On March 3, the Progressive Party’s Bob Kiss was re-elected mayor of Burlington, Vermont , in the city’s second instant runoff voting (IRV) election. The election not only showcased a more democratic way to elect our leaders, it affirmed two clear trends emerging in the growing number of IRV elections around the country: a civilizing impact on campaign discourse and a weakening of big-money politics.
The Burlington election provided a good example of how IRV works . Under IRV rules, voters indicate a first choice, but also can indicate their second, third and remaining choices. Four strong candidates each earned more than 10 percent of first-choice rankings. Republican Kurt Wright led with 33 percent and Kiss was in second place with 29 percent.
In the instant runoff to determine the majority winner, the candidates with the fewest votes were dropped, including Independent Dan Smith and Democrat Andy Montroll. With the field narrowed to two candidates, the ballots were recounted. Voters whose first choice was Wright or Kiss had their votes count for that candidate. Supporters of the eliminated candidates had their votes count for whichever of the remaining candidates they ranked higher. Kiss won with 51 percent by earning more support from Smith and Montroll supporters.

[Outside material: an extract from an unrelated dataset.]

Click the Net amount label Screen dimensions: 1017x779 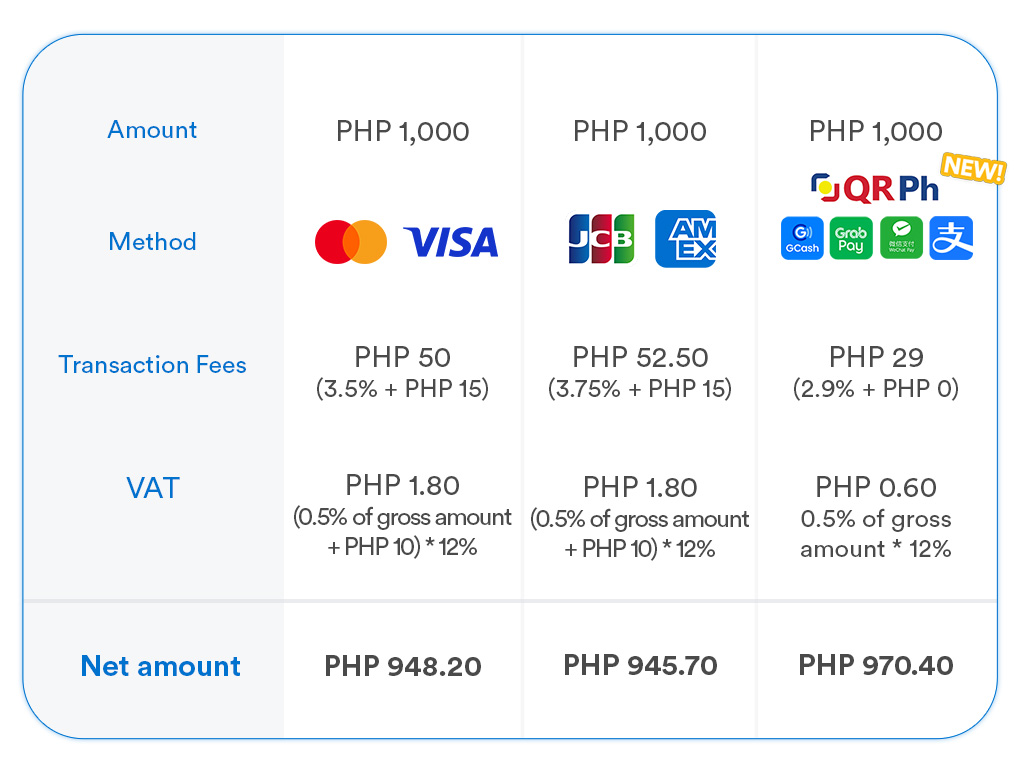[160, 666]
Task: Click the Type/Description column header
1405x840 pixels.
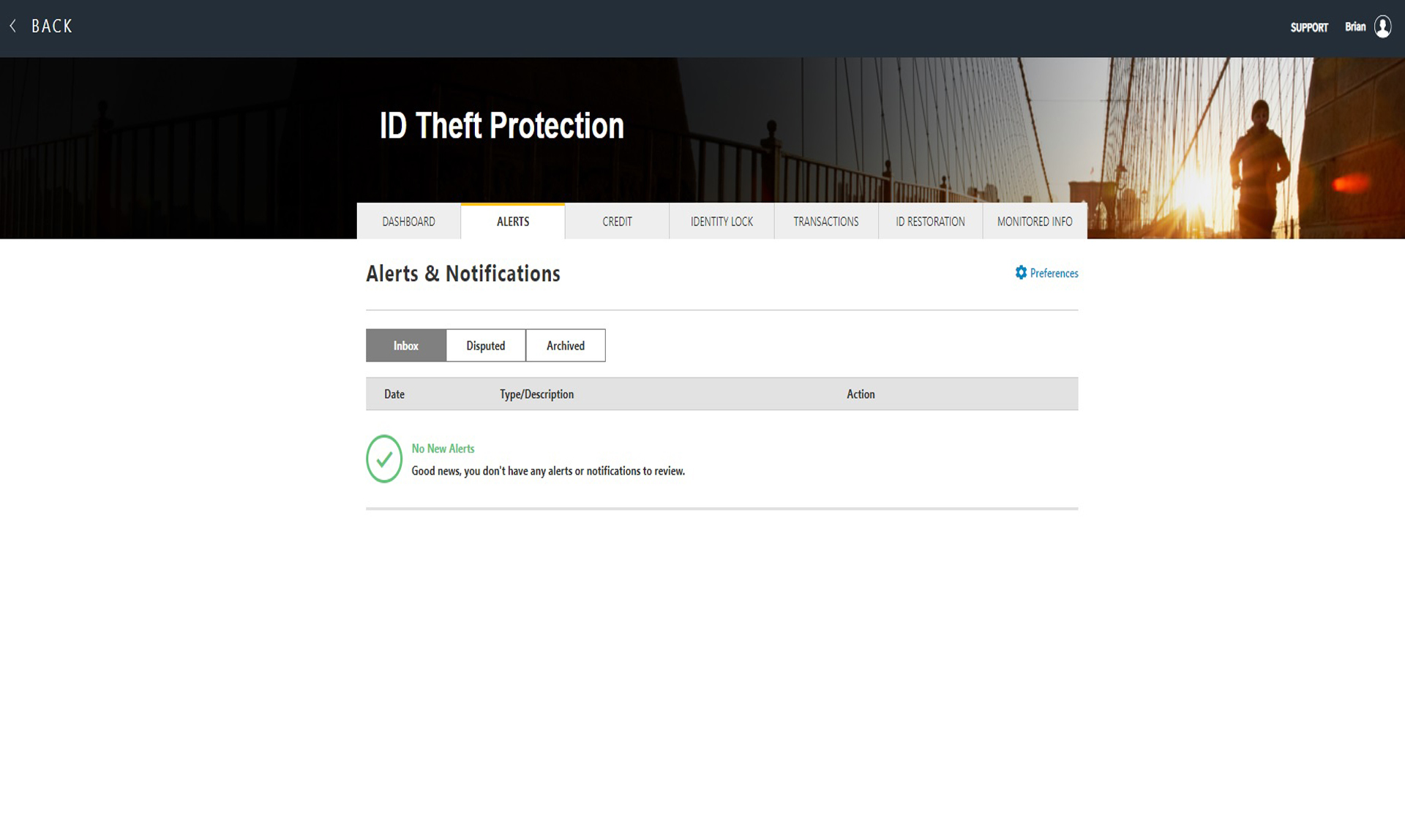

Our complex times demand more candidates able to present diverse views in debates.
Burlington’s candidates participated in forums across the city, and, thanks to IRV, spent little time attacking each other. Attacks tend to be counterproductive if the candidate you attack loses early in the count and that candidate’s backers punish you by ranking other candidates higher on their ballots. Negative attacks still take place, but IRV promotes more positive, substantive campaigns where candidates try to earn first choice support against several opponents while still being attractive as a second choice to backers of other candidates.
The Burlington election certainly was a model of clean, open debate. Democratic city councilor Bill Keogh, a past skeptic of IRV, told the local daily newspaper, “This campaign has been very, very good.” The four leading candidates had been “as forthright as they can be with their views,” he said. “This is the most respectful and informative campaign in Burlington in a long time.”
Just as in his initial upset win in 2006, each of Kiss’ main opponents outspent him, including Wright, who spent twice as much. In typical races with only two viable choices, huge amounts of money get spent on negative campaign ads, but those ads are less effective when voters have more choices and candidates have more incentives to reach out to backers of other candidates. That has certainly been the case in San Francisco, which has used IRV for city elections every November since 2004. Numerous highly competitive races have gone to candidates who were outspent, including several progressive candidates targeted by downtown business in the 2008 elections. Today the city’s governing body is more representative than ever, with four white members, three Asians, two Latinos, one African American, and one Persian.
Our complex times demand more candidates able to present diverse views in debates and to gain voter support based on ideas, rather than attacks and slogans. Campaigning respect and civility would be an added bonus of IRV for Americans shell-shocked by the stream of negative attacks that so often permeate modern politics.